■ The problem ■
Among the entries below, find the line with "You are a computer-use agent. This" and the line with "Task: Cancel adding the SSH key". Return exactly those lines and every line between them, but no pictures.

■ Given entries ■
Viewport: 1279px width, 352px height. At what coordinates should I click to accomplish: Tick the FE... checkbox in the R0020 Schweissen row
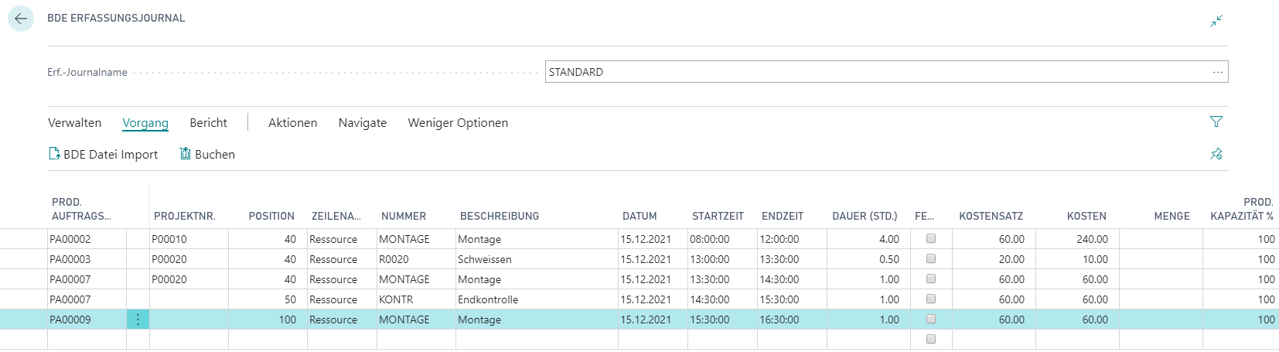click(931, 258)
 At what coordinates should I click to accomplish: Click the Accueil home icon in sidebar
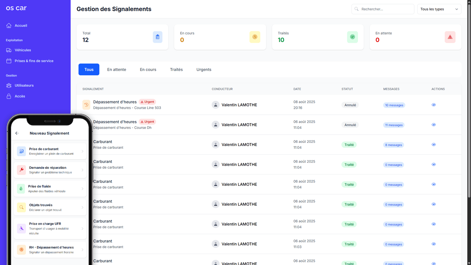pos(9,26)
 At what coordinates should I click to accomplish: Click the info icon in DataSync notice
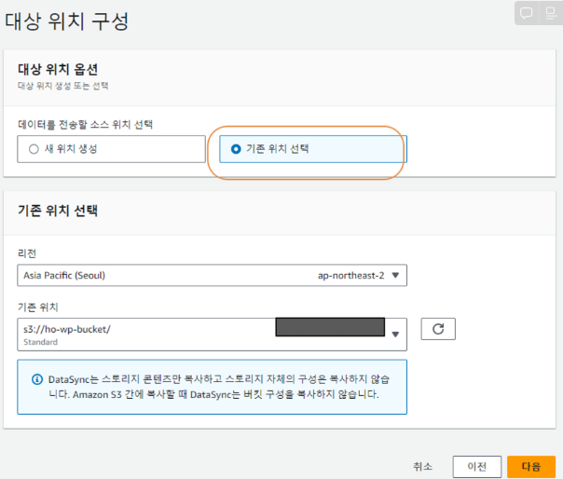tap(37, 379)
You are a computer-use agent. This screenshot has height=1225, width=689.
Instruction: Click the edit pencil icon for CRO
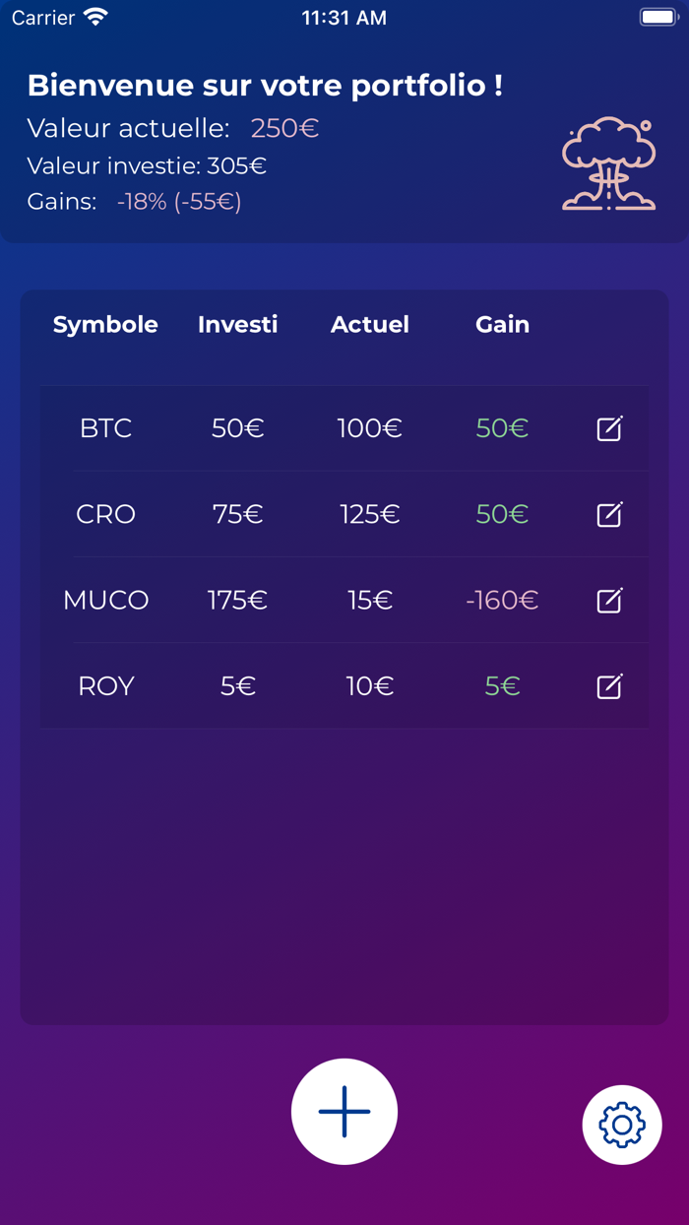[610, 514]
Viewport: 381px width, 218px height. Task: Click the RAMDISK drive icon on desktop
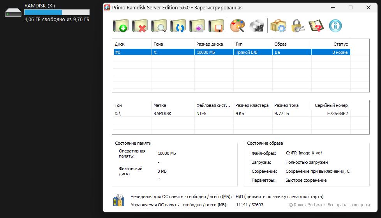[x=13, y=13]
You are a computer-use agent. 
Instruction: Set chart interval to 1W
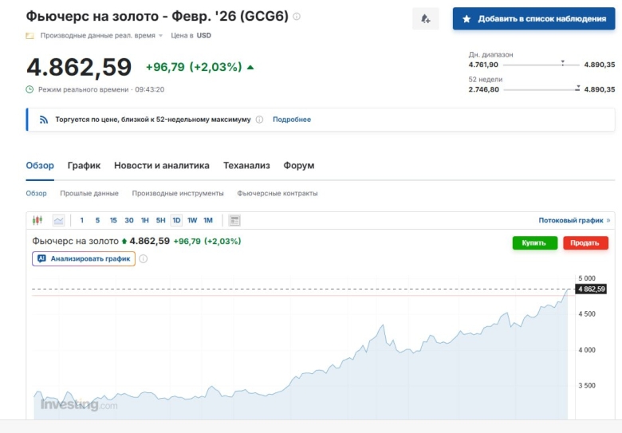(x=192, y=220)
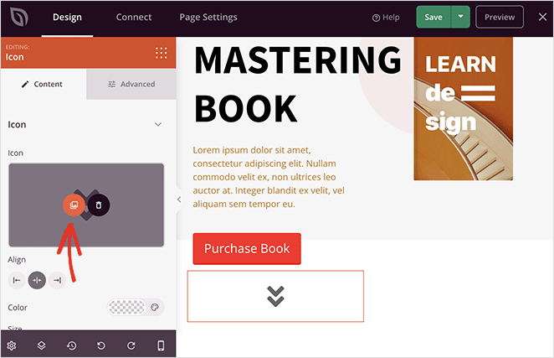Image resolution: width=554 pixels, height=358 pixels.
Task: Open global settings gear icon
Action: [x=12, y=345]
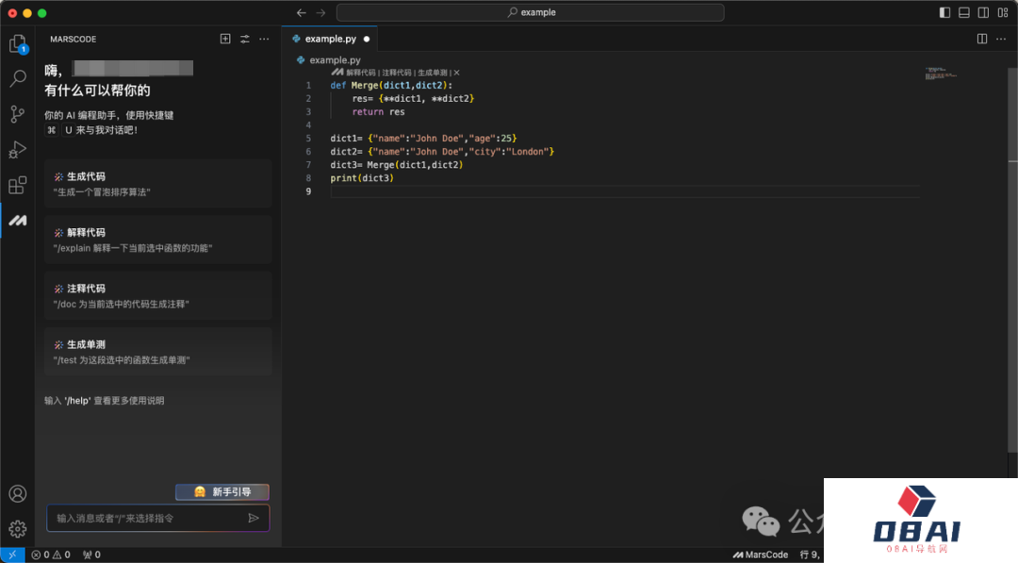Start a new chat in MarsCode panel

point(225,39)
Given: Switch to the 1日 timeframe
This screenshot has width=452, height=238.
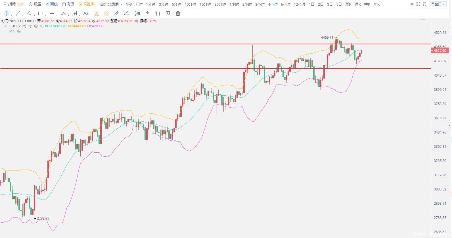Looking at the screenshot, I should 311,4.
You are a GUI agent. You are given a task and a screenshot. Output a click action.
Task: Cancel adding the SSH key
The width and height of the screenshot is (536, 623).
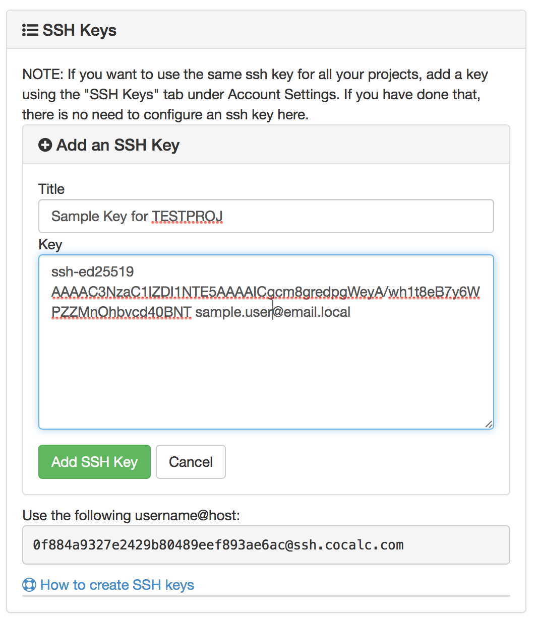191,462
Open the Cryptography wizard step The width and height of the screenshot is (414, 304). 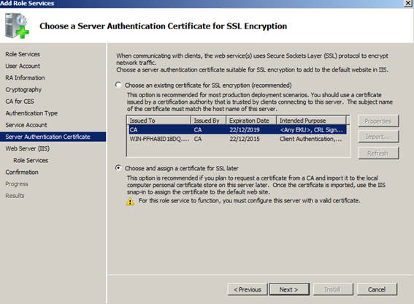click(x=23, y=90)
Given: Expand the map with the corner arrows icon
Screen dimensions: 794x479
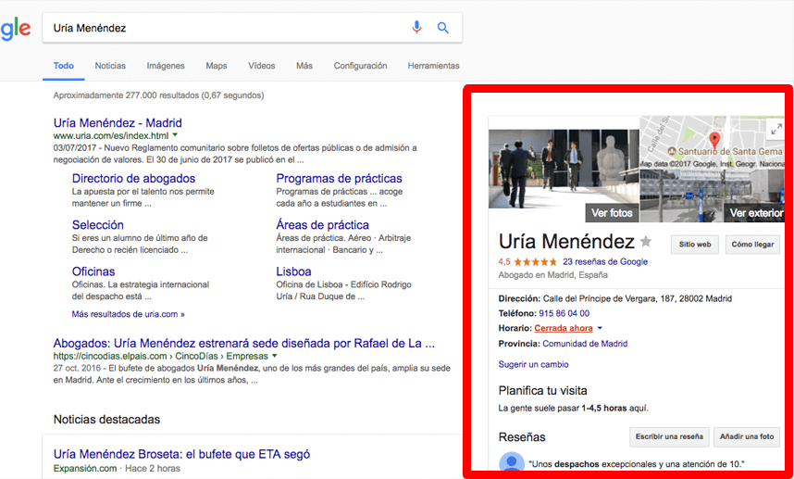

■ Task result ■
You are a computer-use agent. This screenshot has height=1225, width=689.
Instruction: Click the edit pencil icon for CRO
[610, 514]
Viewport: 381px width, 218px height. Task: Click the RAMDISK drive icon on desktop
[x=13, y=13]
You are a computer-use agent. 
Instruction: Set chart interval to 1W
(x=192, y=220)
Image resolution: width=554 pixels, height=358 pixels.
Task: Open global settings gear icon
Action: [x=12, y=345]
Start a new chat in MarsCode panel

point(225,39)
Given: Switch to the 1日 timeframe
This screenshot has width=452, height=238.
Looking at the screenshot, I should 311,4.
You are a GUI agent. You are given a task and a screenshot. Output a click action.
Task: Cancel adding the SSH key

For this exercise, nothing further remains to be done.